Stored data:
[Start of Attachment]

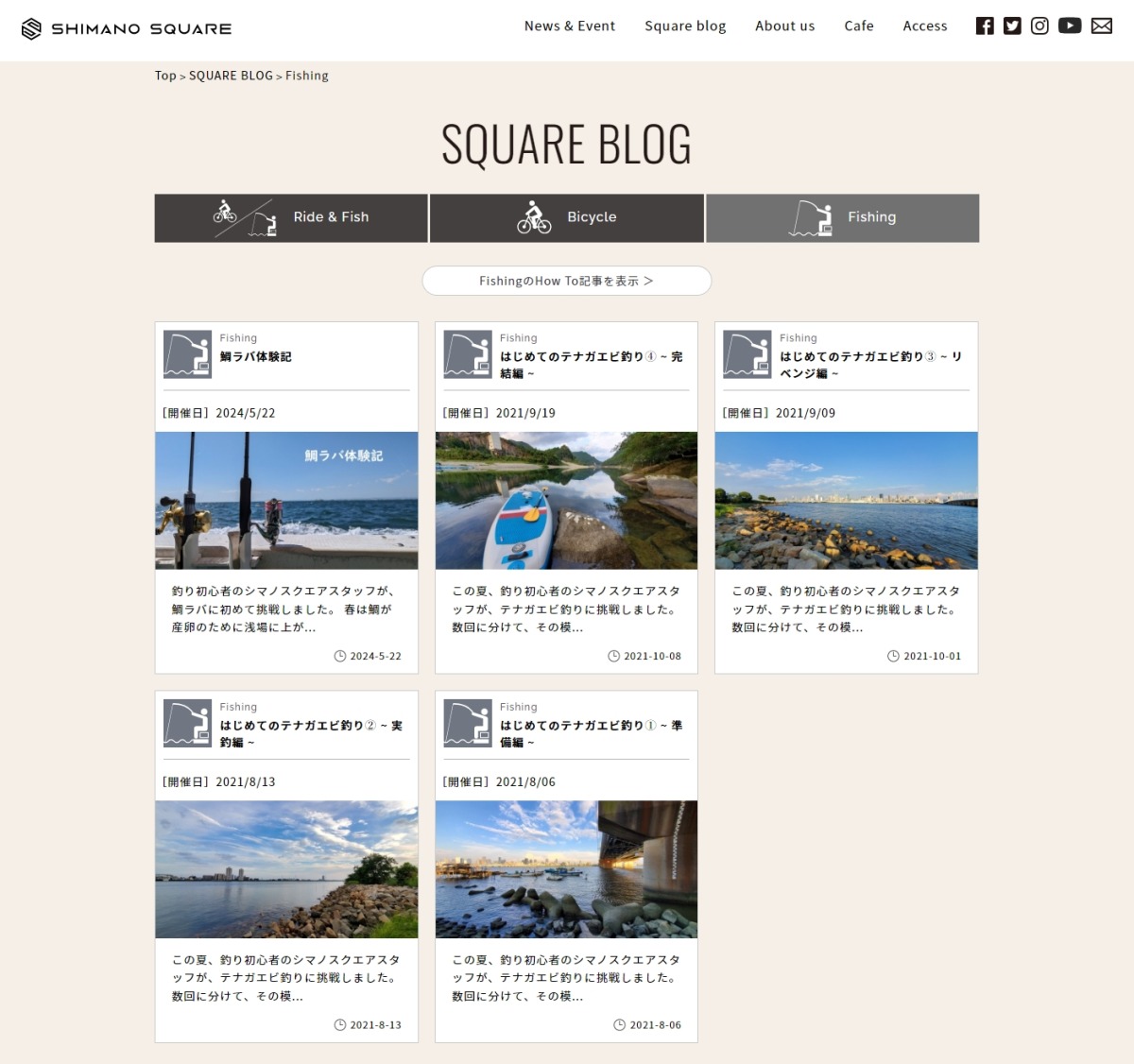Go to the About us page
Screen dimensions: 1134x1064
click(x=784, y=26)

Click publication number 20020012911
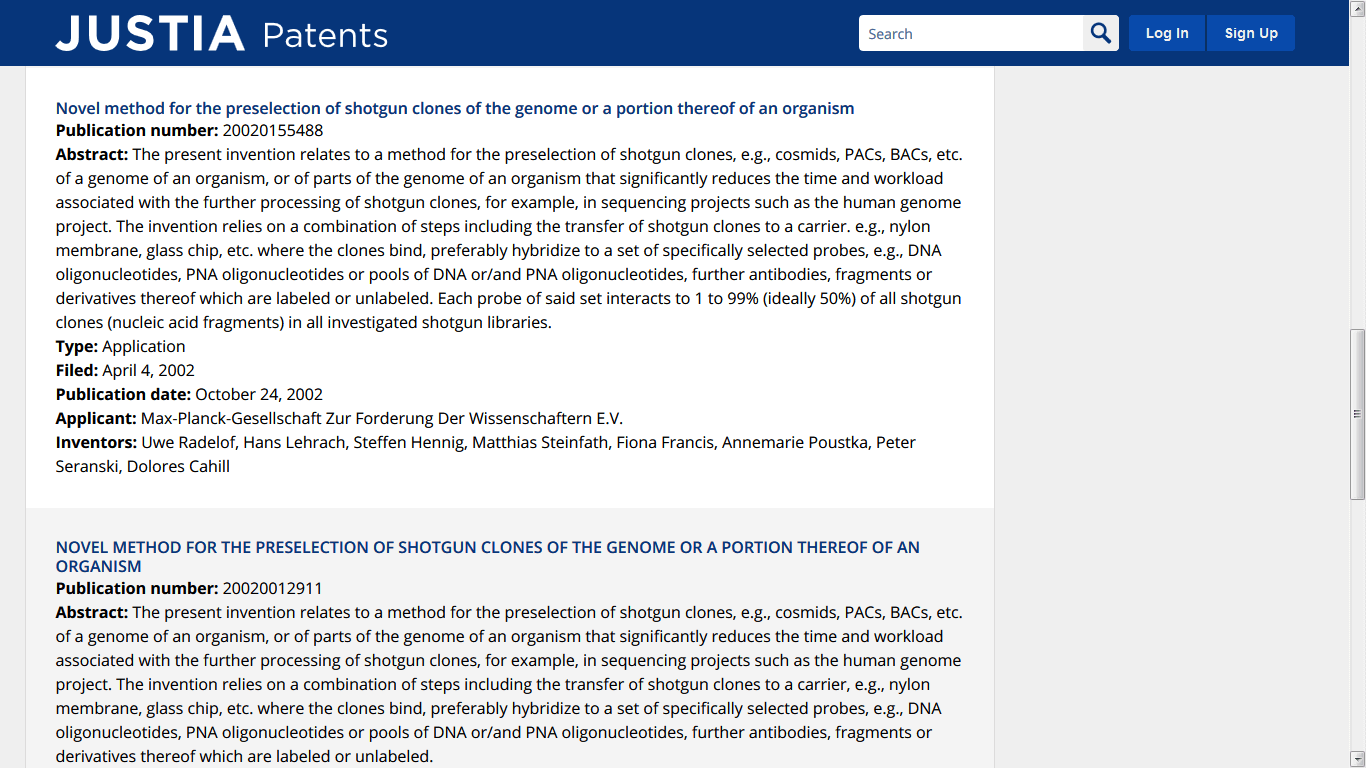[273, 589]
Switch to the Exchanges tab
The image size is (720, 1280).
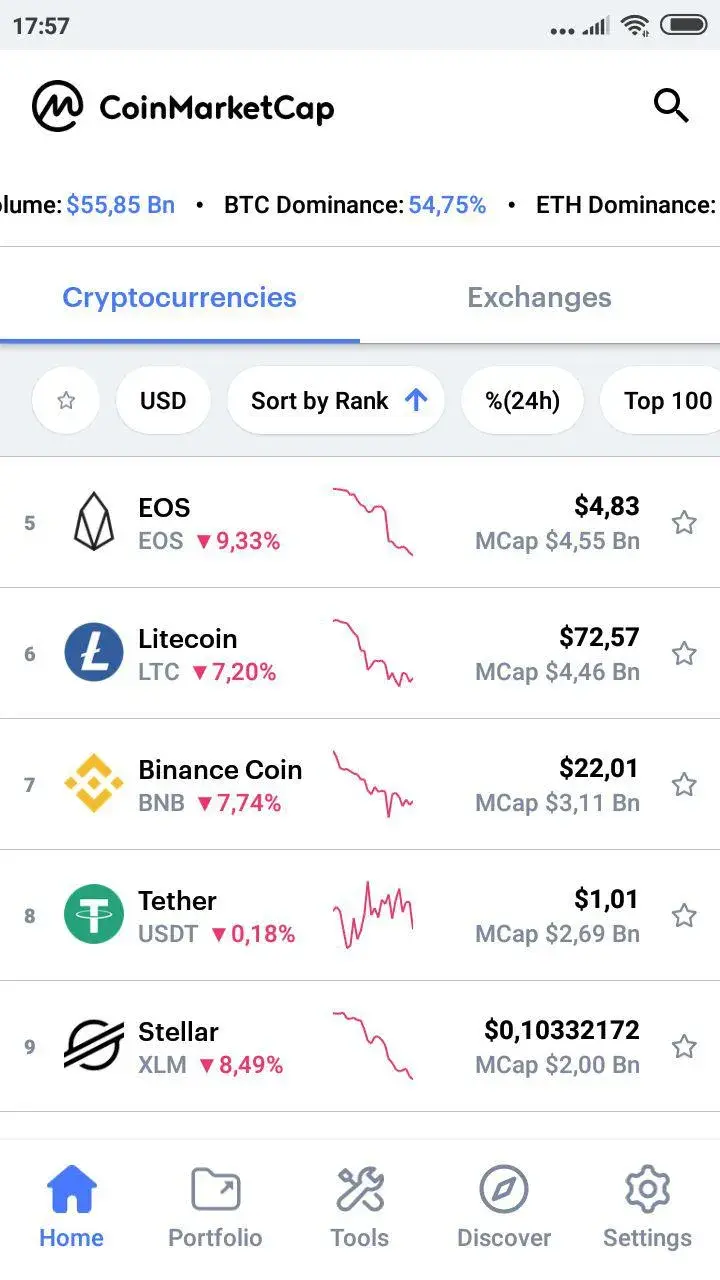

[End of Attachment]

**YOUR INSTRUCTIONS:** Start with the line holding "Click publication number 20020012911" and repeat exactly every line through the final line of the records above, but no pictures and nothing more.

**EXERCISE OUTPUT:**
Click publication number 20020012911
[273, 589]
Switch to the Exchanges tab
The image size is (720, 1280).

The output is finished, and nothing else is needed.